DATASET ENTRIES
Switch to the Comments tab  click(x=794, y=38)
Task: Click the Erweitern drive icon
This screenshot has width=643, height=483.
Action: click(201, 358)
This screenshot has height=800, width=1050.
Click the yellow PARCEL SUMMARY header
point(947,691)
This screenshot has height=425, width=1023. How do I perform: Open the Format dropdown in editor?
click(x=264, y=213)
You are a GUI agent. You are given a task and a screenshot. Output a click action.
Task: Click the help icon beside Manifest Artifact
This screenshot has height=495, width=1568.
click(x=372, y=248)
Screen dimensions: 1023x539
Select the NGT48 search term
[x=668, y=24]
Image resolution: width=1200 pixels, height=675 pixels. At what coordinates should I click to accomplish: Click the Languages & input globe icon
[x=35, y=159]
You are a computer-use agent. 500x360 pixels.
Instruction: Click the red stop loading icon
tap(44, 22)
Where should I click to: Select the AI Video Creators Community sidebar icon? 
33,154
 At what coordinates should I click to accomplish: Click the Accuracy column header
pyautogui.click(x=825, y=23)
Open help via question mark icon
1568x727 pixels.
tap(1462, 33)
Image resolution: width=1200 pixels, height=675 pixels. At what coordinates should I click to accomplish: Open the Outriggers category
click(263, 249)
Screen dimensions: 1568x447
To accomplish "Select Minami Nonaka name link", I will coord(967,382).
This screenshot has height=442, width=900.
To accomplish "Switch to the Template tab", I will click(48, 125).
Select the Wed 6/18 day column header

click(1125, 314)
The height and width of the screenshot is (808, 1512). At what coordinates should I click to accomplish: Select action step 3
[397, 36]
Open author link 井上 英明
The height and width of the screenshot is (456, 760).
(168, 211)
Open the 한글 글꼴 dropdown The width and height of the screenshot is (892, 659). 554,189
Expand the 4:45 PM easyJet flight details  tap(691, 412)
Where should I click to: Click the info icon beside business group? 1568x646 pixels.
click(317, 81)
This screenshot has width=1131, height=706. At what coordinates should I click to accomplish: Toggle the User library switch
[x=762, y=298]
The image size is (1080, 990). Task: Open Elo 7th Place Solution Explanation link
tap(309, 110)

BRIEF
Retype the entries above exactly, but only from the line containing "This screenshot has width=643, height=483." through the line containing "You are a computer-use agent. 500x360 pixels.", both included.

THE ANSWER
This screenshot has width=643, height=483.
Action: click(201, 358)
This screenshot has height=800, width=1050.
Click the yellow PARCEL SUMMARY header
point(947,691)
This screenshot has height=425, width=1023. How do I perform: Open the Format dropdown in editor?
click(x=264, y=213)
You are a GUI agent. You are given a task and a screenshot. Output a click action.
Task: Click the help icon beside Manifest Artifact
This screenshot has height=495, width=1568.
click(x=372, y=248)
Screen dimensions: 1023x539
Select the NGT48 search term
[x=668, y=24]
Image resolution: width=1200 pixels, height=675 pixels. At what coordinates should I click to accomplish: Click the Languages & input globe icon
[x=35, y=159]
You are a computer-use agent. 500x360 pixels.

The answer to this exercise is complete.